HomeSpeaker of the House Tony Smith retires from Australian Politics

Speaker of the House Tony Smith retires from Australian Politics

One of Australia’s most quick-witted and dry humoured TV personalities has served his final day. We look back at his most memorable moments.

The Speaker of the House has served his final day in Parliament but the legacy of Tony Smith’s quick-witted and dry humoured approach to wrangling Australia’s most boisterous politicians is unlikely to be forgotten soon.

Mr Smith was praised by the Coalition and Labor for his even-handed approach to managing the fires and furies of both sides of politics during his time as speaker.

“You are the longest serving speaker of my generation. And I suspect we have seen the finest speaker that this place has had the great opportunity to witness inaction,” Prime Minister Scott Morrison said on Monday.

“You have been one of the finest examples of parliamentarians of your generation,” Opposition leader Anthony Albanese said.

Mr Smith pulled no punches in his role, ­insisting ministers stayed relevant in their answers, and throwing misbehaving politicians out of the chamber under the standing order 94A.

“I’ve certainly pulled Ministers and prime ministers into line. I don’t expect them to be happy about it but I expect them to be fair,” Mr Smith told the ABC.

As Mr Smith stepped down for good, NCANewsWire looked back at some of his sassiest moments in the House of Representatives.

1. Roasting ScoMo

Mr Smith showed no one was above the rules of parliament when he lashed the Prime Minister in May. The speaker appeared visibly frustrated as Mr Morrison evaded questions about Australia’s coronavirus vaccination program.

“I’d just say to the Prime Minister – he needs to be relevant to the question. He’s had a preamble. He doesn’t get a closing statement,” Mr Smith said.

“I’m asking you to return to the question.”

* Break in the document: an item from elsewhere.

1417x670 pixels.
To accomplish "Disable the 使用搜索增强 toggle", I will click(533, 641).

Mr Morrison snapped back, telling the Speaker he was “happy” to oblige with his order.

But Mr Smith was not having bar of it, squaring up with the PM as he shot back with a frosty reply.

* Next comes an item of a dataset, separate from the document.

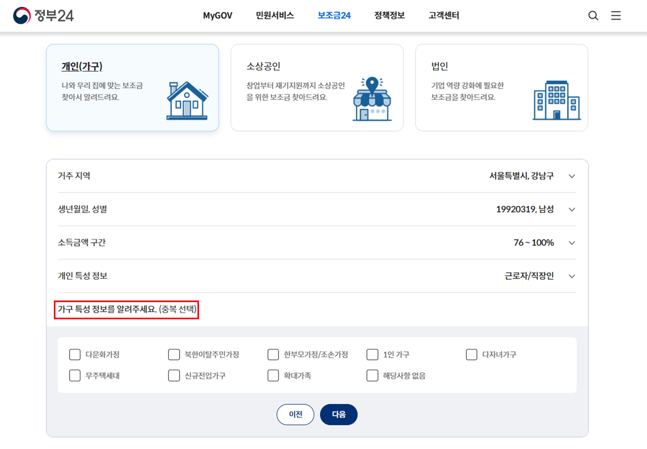Open the 개인 특성 정보 dropdown
This screenshot has height=449, width=647.
coord(572,276)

“I don’t care whether you’re happy or not. You need to return to the question,” he said.

2. Flaming politicians on both sides

The Prime Minister was not the only politician to find himself on the receiving end of Mr Smith’s sharp tongue as the Speaker threw a record-breaking number of MPs out that same day.

In his crackdown on rambling monologues, Mr Smith took aim at Josh Frydenberg, accusing the Treasurer of scripting insults to Labor politicians.

“I’ve asked the Treasurer to stick to alternative policies. If he wants to give a general character assessment of those opposite, he’ll need to find another time to do it throughout the parliamentary day. No matter how much he’s scripted it beforehand,” he said.

Health Minister Greg Hunt was also criticisted by Mr Smith after he was told to sit down and stop talking.

“The Minister Health will resume his seat. The Minister Health will resume his seat. I’ve now asked the Minister Health to resume his seat for the third time. The Minister Health can resume his seat, full stop,” Mr Smith said.

“I’m not going to be ignored. We’ll go to the next question. I asked him three times to resume his seat.”

By the end of Question Time, Mr Smith had booted out 11 MPs from both sides of the chamber for yelling, interjecting, or failing to follow parliamentary rules.

“Members (of parliament) might be happy to behave in an unparliamentary way every single Question Time but I’m not prepared for that to continue. I’m making that very clear,” he said.

3. Poking fun at the Treasurer’s baldness

Mr Smith took a jab at Josh Frydenberg’s sparsely covered scalp after the Treasurer began throwing stones in glass houses during Question Time in 2019.

Labor MP Mark Butler was attempting to ask a question as Mr Frydenberg suddenly interrupted with an insult about Mr Butler’s hair.

In characteristic dry humour, Mr Smith pointed out the irony of Mr Frydenberg’s comment as he pulled the balding Minister into order.

“If I were the Treasurer, I wouldn’t mention hair at this point in time,” the Speaker said.

“I’m Gobsmacked,” Mr Butler yelled to the Speaker as the house burst into fits of laughter.

Mr Smith smirked as he told the giggling MPs: “Lets just change the topic or we’ll all be in trouble.”